Весь день я смотрела на него и не знала, что сказать».
А вот отрывок из короткого рассказа Хармса, написанного в 1940 году:
«… Ирина быстро одернула свою юбку, а Пронин встал с пола и подошел к окну.
– Кто там? – спросила Ирина через двери.
– Откройте дверь, – сказал резкий голос.
Ирина открыла дверь, и в комнату вошел человек в черном пальто и в высоких сапогах. За ним вошли двое военных, низших чинов, с винтовками в руках, и за ними вошел дворник.
– А мне тоже ехать с вами? – спросил Пронин.
– Да, – сказал человек в черном пальто. – Одевайтесь.
Пронин встал, снял с вешалки свое пальто и шляпу, оделся и сказал:
– Ну, я готов.
– Идемте, – сказал человек в черном пальто.
Низшие чины и дворник застучали подметками… »
Сравните эти строки с процитированным выше фрагментом из «Елизаветы Бам». А теперь ознакомьтесь с подробностями задержания Хармса 23 августа 1941 года, рассказанными все той же Мариной Малич:
«Даня, наверное, жил в предчувствии, что за ним могут прийти. Ждал ареста. У меня, должна сознаться, этого предчувствия не было.
В один из дней Даня был особенно нервный.
Это была суббота. Часов в десять или одиннадцать утра раздался звонок в квартиру. Мы вздрогнули, потому что мы знали, что это ГПУ, и заранее предчувствовали, что сейчас произойдет что‑то ужасное.
И Даня сказал мне:
– Я знаю, что это за мной…
Я говорю:
– Господи! Почему ты так решил?
Он сказал:
– Я знаю.
Мы были в этой нашей комнатушке, как в тюрьме, ничего не могли сделать.
Я пошла открывать дверь.
На лестнице стояли три маленьких странных типа.
Они искали его.
Я сказала, кажется:
– Он пошел за хлебом.
Они сказали:
– Хорошо. Мы его подождем.
Я вернулась в комнату, говорю:
– Я не знаю, что делать…
Мы выглянули в окно. Внизу стоял автомобиль. И у нас не было сомнений, что это за ним.
Пришлось открыть дверь. Они сейчас же грубо, страшно грубо ворвались и схватили его. И стали уводить.
Я говорю:
– Берите меня, меня!
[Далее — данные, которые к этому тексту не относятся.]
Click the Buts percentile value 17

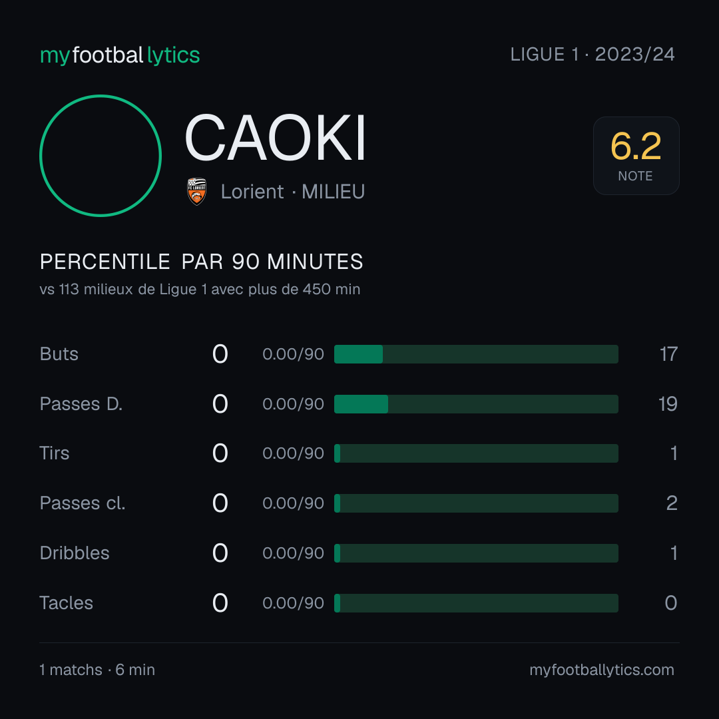(668, 354)
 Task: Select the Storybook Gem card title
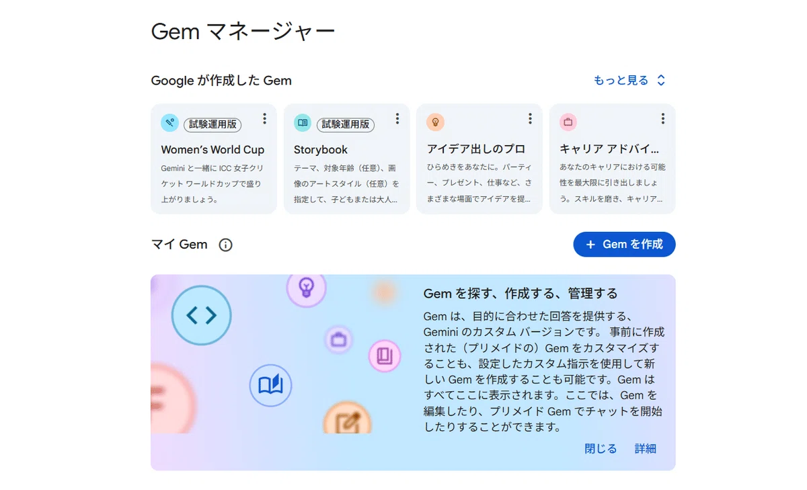tap(321, 150)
Меня тоже берите.
Они сказали:
– Ну пусть, пусть она идет.
Он дрожал. Это было совершенно ужасно.
Под конвоем мы спустились по лестнице.
Они пихнули его в машину. Потом затолкнули меня.
Мы оба тряслись. Это был кошмар.
Мы доехали до Большого Дома. Они оставили автомобиль не у самого подъезда, а поодаль от него, чтобы люди не видели, что его ведут. И надо было пройти еще сколько‑то шагов. Они крепко‑крепко держали Даню, но в то же время делали вид, что он идет сам.
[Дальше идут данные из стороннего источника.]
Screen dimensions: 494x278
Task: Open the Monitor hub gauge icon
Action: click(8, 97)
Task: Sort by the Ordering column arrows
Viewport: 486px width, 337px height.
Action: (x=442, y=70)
Мы вошли в какую‑то приемную. Тут двое его рванули, и я осталась одна.
Мы только успели посмотреть друг на друга.
Больше я его никогда не видела».
Согласно официальной версии, Даниил Ювачёв‑Хармс умер в тюремной больнице питерских «Крестов» 2 февраля 1942 года. Место его захоронения неизвестно.
А 25 июля 1960‑го поэт был признан невиновным и посмертно реабилитирован. По иронии судьбы его последний рассказ, датированный июнем 1941 года, называется «Реабилитация».